STATED PROBLEM
Render the part of the listing that opens with the line containing "Click the filled blue dot of Shift A" and closes with the line containing "click(x=315, y=20)" as a two-column CSV with the headers request and answer. Give one row per request, put each value in a single quoted field, and replace any line breaks with spaces.

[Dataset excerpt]
■ ■ ■ ■ ■
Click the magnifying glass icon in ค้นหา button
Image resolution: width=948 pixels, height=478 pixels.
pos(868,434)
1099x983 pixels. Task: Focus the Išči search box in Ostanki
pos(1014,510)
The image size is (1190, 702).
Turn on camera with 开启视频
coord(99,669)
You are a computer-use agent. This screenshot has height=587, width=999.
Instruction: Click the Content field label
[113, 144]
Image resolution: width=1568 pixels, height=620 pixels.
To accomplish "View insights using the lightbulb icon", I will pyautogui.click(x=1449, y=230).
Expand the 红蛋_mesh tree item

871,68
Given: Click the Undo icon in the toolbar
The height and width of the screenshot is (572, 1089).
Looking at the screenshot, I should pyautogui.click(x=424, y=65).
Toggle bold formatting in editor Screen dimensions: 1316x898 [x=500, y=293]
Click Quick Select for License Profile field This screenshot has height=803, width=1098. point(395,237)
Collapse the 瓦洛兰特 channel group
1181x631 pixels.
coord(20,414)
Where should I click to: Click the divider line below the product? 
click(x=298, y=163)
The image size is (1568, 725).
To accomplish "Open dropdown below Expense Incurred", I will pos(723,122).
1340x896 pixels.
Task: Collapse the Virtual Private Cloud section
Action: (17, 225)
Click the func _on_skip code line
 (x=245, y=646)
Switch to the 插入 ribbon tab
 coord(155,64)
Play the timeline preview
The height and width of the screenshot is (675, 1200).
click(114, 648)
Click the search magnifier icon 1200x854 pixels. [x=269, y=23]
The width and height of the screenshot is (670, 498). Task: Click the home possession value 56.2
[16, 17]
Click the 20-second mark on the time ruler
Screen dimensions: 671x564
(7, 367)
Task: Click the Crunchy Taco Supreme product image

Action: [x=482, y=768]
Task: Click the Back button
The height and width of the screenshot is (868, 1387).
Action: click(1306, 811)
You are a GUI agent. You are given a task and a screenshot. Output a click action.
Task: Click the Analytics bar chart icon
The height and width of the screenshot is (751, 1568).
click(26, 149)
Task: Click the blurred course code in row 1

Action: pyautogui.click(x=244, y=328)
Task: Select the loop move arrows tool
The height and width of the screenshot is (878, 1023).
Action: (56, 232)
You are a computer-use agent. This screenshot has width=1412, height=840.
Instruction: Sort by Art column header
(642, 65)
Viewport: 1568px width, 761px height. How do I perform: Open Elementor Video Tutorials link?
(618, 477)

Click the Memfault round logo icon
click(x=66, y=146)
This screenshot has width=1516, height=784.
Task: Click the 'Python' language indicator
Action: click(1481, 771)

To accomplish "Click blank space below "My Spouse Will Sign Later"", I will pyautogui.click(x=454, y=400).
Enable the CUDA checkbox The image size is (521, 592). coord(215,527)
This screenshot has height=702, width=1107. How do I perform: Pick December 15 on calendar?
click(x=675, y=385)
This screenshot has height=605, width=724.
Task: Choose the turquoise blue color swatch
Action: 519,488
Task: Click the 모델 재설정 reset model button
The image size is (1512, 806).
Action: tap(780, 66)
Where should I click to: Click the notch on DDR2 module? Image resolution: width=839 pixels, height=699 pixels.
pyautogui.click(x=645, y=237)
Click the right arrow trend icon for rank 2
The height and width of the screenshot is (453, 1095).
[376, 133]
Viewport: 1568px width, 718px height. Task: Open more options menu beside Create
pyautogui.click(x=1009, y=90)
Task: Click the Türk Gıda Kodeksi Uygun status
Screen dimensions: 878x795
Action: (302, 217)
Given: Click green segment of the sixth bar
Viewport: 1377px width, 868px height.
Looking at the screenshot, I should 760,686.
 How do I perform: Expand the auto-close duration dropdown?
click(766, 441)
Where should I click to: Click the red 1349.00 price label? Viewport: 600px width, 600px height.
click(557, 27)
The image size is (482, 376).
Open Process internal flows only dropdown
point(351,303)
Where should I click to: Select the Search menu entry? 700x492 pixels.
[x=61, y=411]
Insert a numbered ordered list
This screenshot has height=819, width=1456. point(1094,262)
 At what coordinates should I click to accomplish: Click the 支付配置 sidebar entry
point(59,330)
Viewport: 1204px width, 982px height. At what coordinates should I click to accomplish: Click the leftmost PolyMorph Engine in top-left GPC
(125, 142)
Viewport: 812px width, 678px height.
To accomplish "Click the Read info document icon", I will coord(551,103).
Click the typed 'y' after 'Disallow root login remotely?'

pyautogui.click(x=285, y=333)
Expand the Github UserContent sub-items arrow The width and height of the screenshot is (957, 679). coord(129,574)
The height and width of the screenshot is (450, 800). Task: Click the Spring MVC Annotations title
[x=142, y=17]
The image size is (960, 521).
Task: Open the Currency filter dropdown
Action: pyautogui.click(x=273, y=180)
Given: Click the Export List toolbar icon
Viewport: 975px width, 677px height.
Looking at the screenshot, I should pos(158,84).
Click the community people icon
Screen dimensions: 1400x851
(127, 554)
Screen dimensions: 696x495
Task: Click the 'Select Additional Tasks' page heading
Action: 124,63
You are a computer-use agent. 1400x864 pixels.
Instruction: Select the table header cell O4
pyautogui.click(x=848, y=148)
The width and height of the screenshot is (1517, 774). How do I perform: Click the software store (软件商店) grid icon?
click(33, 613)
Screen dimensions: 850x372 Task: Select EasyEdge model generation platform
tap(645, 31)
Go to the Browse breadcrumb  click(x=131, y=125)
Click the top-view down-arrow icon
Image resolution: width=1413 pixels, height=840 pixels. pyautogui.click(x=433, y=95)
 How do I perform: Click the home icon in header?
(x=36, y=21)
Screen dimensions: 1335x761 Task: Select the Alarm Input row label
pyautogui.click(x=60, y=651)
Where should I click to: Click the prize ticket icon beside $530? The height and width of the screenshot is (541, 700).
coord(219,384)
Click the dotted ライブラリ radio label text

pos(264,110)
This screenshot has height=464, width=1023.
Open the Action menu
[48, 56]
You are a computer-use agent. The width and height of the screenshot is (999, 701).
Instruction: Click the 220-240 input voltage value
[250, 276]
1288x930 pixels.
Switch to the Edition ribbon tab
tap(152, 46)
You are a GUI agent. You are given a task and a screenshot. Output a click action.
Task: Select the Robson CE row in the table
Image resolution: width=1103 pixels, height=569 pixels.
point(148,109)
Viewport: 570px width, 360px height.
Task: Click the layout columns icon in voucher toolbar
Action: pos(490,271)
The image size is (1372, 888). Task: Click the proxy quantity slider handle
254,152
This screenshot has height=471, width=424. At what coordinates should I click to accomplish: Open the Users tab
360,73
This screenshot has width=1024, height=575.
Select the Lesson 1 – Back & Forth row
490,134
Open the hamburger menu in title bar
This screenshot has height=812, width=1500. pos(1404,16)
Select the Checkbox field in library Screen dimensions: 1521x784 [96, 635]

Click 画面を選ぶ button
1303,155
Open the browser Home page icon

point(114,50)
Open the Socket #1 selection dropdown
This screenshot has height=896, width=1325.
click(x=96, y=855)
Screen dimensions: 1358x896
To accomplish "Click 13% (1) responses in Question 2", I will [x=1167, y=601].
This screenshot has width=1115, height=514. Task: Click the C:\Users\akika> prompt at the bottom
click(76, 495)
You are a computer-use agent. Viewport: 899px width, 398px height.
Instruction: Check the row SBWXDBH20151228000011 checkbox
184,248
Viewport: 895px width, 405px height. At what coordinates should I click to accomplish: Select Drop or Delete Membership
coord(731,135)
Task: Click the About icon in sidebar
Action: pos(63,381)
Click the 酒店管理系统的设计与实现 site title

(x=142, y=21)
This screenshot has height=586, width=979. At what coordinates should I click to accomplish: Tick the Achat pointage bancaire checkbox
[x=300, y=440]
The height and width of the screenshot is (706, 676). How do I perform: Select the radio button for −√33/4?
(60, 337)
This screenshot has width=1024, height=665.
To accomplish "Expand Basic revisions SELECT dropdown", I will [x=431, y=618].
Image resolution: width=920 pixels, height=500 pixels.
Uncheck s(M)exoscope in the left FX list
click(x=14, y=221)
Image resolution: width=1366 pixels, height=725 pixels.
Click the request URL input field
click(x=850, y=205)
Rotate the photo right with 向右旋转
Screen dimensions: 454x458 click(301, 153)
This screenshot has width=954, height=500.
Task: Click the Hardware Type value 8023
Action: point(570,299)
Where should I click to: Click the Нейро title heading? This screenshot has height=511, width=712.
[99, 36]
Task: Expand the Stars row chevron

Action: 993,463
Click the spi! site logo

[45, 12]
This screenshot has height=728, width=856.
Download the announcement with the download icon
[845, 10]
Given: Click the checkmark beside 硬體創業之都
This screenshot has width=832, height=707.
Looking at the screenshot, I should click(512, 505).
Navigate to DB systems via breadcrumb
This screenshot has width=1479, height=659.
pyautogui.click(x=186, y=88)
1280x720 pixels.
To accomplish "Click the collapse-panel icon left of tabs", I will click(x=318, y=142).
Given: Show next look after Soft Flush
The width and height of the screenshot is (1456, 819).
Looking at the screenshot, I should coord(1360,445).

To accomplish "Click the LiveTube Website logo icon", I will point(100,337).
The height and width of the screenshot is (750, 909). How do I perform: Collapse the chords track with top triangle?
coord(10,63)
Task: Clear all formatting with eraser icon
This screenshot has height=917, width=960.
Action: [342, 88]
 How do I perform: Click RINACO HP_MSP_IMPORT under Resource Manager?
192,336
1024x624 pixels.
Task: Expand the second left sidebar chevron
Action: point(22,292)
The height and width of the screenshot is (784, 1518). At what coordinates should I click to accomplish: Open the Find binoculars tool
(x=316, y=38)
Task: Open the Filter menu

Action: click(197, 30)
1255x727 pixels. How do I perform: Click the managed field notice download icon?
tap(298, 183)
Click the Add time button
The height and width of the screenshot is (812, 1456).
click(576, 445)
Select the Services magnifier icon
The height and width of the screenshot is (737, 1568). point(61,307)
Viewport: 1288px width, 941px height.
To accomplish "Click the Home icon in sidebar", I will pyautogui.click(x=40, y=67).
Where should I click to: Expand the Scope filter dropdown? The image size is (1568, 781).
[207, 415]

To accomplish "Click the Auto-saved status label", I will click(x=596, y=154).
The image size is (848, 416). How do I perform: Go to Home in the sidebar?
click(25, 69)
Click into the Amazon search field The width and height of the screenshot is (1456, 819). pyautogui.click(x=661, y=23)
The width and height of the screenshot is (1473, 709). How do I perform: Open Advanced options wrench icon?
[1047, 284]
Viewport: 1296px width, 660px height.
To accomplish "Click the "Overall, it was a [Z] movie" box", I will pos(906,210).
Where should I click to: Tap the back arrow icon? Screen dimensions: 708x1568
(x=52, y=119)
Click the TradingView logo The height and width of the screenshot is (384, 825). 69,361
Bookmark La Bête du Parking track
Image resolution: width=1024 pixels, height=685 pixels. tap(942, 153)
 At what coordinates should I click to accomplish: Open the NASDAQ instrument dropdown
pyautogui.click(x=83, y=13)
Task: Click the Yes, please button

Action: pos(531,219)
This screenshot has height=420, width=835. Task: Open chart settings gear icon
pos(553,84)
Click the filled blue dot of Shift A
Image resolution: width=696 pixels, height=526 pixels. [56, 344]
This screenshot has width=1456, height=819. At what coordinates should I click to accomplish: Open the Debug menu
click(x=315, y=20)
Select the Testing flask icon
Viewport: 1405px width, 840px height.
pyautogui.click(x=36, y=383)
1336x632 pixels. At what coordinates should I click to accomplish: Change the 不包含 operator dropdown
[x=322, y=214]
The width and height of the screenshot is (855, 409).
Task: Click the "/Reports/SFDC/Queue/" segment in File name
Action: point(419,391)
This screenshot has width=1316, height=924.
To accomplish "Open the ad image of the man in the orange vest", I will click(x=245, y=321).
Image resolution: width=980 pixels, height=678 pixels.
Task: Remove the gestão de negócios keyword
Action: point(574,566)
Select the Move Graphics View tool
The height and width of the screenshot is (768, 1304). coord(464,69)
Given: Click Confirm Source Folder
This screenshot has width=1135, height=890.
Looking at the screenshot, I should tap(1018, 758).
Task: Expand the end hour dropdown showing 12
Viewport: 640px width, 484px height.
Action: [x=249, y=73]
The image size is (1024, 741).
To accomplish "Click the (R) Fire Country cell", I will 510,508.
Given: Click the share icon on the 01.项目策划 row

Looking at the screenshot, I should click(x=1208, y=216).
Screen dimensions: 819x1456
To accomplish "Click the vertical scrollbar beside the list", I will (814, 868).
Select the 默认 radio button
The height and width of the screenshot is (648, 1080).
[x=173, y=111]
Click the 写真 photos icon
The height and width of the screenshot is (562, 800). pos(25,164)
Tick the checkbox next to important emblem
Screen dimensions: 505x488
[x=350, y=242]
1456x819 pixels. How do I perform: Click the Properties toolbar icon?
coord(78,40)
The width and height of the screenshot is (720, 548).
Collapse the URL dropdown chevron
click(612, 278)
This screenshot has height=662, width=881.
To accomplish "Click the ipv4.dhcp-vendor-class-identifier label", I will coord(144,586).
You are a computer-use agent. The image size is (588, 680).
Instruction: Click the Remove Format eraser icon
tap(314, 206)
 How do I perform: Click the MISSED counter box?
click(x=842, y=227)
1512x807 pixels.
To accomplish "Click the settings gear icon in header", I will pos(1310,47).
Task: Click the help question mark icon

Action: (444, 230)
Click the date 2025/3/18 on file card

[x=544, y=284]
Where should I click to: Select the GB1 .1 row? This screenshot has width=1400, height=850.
■ ■ ■ ■ ■
FINISHED TASK
request,answer
"Click the filled blue dot of Shift A","Image resolution: width=696 pixels, height=526 pixels. [56, 344]"
"This screenshot has width=1456, height=819. At what coordinates should I click to accomplish: Open the Debug menu","click(x=315, y=20)"